*Por hacer:* Explica, por favor, por qué el texto sobre los jóvenes de la Ciudad de los Niños afirma que acogerlos e integrarlos "nos interesa". Responde en una a tres oraciones.

*Texto extraído:*
Es sintomático cómo cambia la película. Cuando se internaba a los inmigrantes en hoteles de las Canarias cerrados por la pandemia, las fuerzas reaccionarias de este país se echaban las manos a la cabeza, criticando que el Gobierno les regalara unas vacaciones pagadas. Que vinieran a España a tratar de ganarse la vida daba igual. El discurso xenófobo y racista no admitía medias tintas o matiz alguno.
Ahora que los internados son chavales españoles desplazados a las Baleares a correrse una juerga pandémica; esas mismas voces reaccionan como si los hubieran encerrado en un campo de concentración.
Quiso la casualidad –o no – que en mitad de la polémica sobre los jóvenes juerguistas, Laura Ubago publicara ayer un excepcional reportaje sobre catorce chaveas extranjeros y mayores de 18 años que, al amparo de la Ciudad de los Niños, hacen por labrarse un futuro profesional en nuestro país. Hicham es ayudante de cocina en un restaurante y quiere ser peluquero. Mohamed sueña con ser recepcionista de hotel. (Leer AQUÍ)
Sangokoura quiere ser ingeniero, Cherno es peón de fábrica en un tostadero y Ousama e Ilyas están en la órbita de la hostelería. En su mayoría, llegaron a España sin conocer el idioma ni las costumbres de nuestro país. Sin red de apoyo familiar o social que les amparase, enmarañados en la burocracia. Y ahí están, peleando a brazo partido por formarse y acceder a un puesto de trabajo, al margen de tópicos y lecturas tremendistas y malintencionadas.
Jóvenes como ellos serán quienes paguen nuestras pensiones en un futuro no muy lejano. Además, tratarán de ayudar a los familiares que quedaron lejos. Acogerlos e integrarlos en nuestra sociedad, además de ser éticamente justo y necesario, nos interesa. Nos beneficia. No es buenismo bienintencionado ni rollo multicultural, aunque también. Es interés, puro y duro. Pasta. Dinero.
Enhorabuena a la Ciudad de los Niños y a los empresarios que colaboran con la organización para conseguir trabajo a quienes tanto lo necesitan y más difícil lo tienen.

Elementos de un conjunto de datos
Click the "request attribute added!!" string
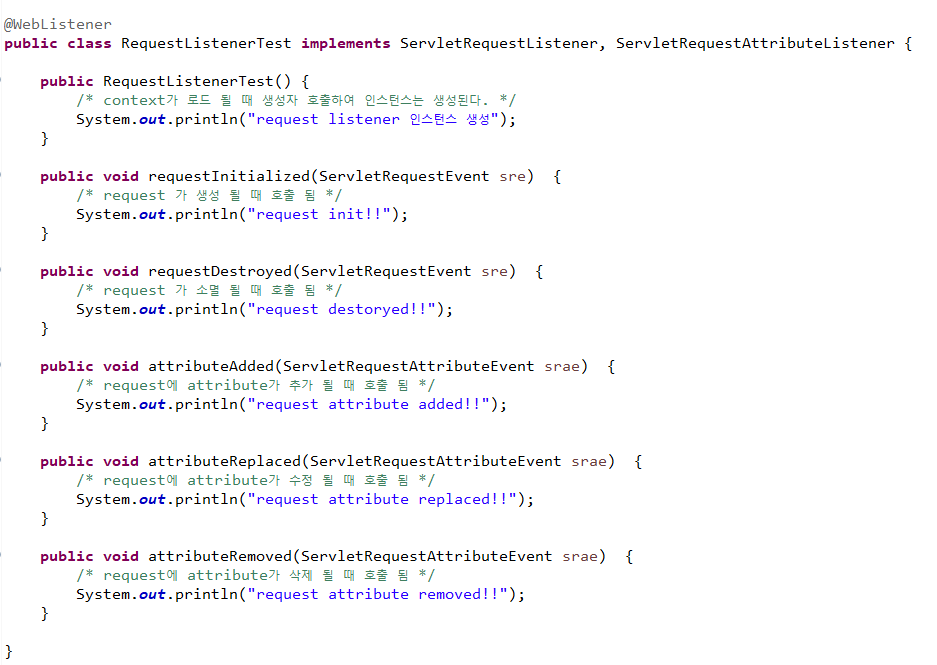937x665 pixels. click(x=368, y=404)
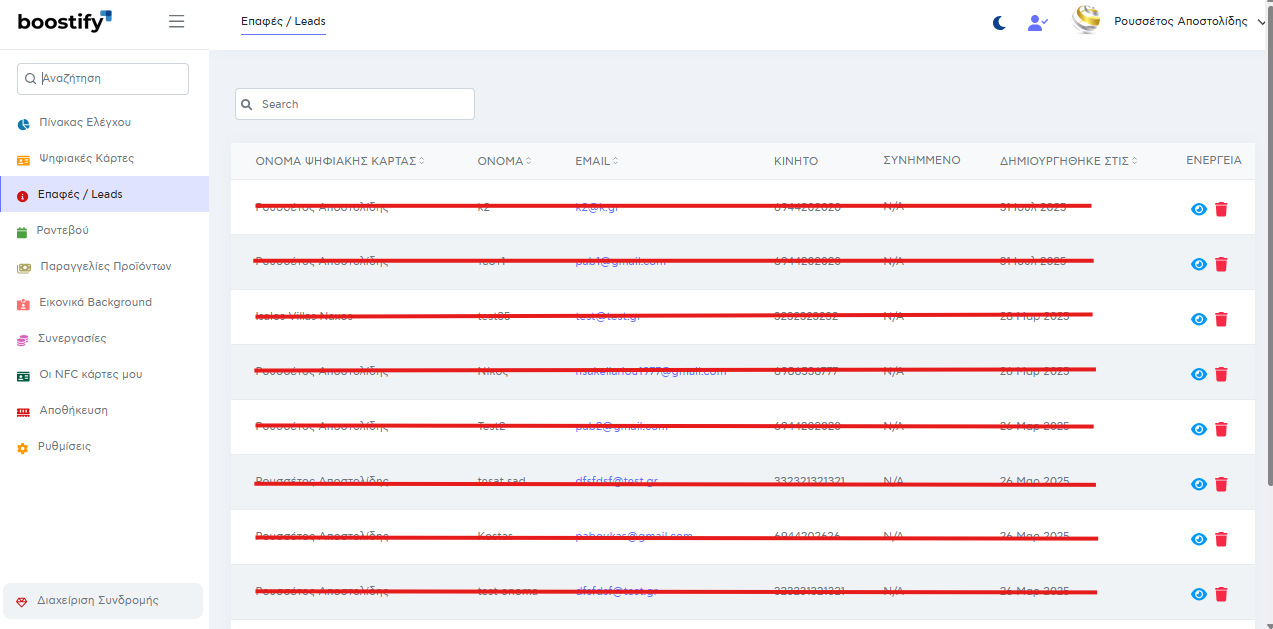The width and height of the screenshot is (1273, 629).
Task: Sort by ΔΗΜΙΟΥΡΓΗΘΗΚΕ ΣΤΙΣ column
Action: click(x=1069, y=161)
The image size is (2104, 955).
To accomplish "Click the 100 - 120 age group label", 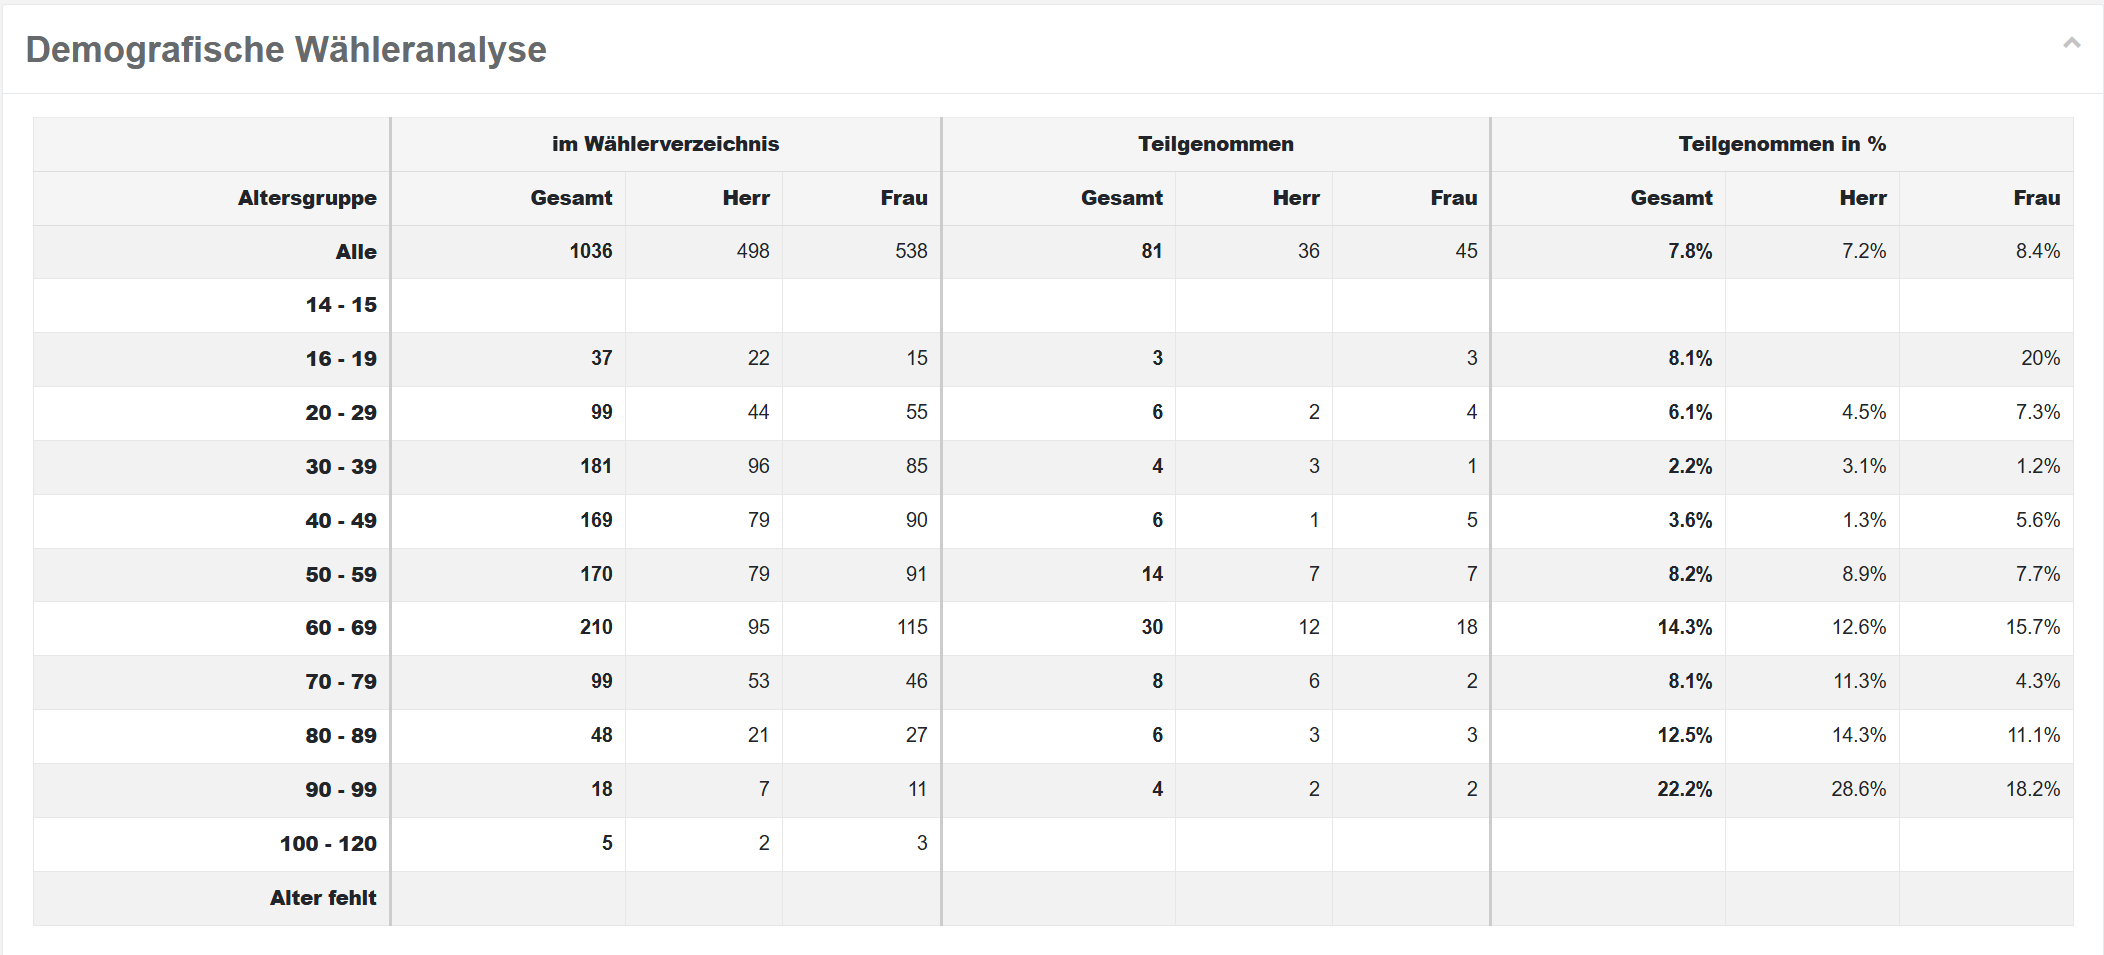I will coord(328,844).
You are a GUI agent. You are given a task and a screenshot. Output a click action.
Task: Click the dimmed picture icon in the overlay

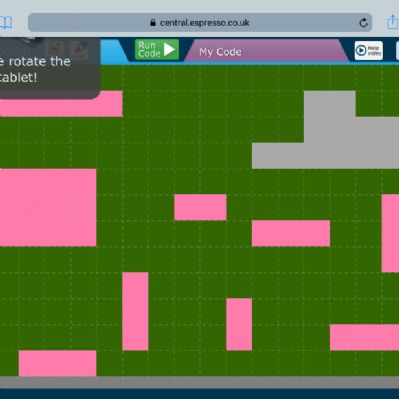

*Respuesta:* Porque jóvenes como ellos serán quienes paguen nuestras pensiones en un futuro no muy lejano. Por eso, además de ser éticamente justo, acogerlos nos beneficia por puro interés económico.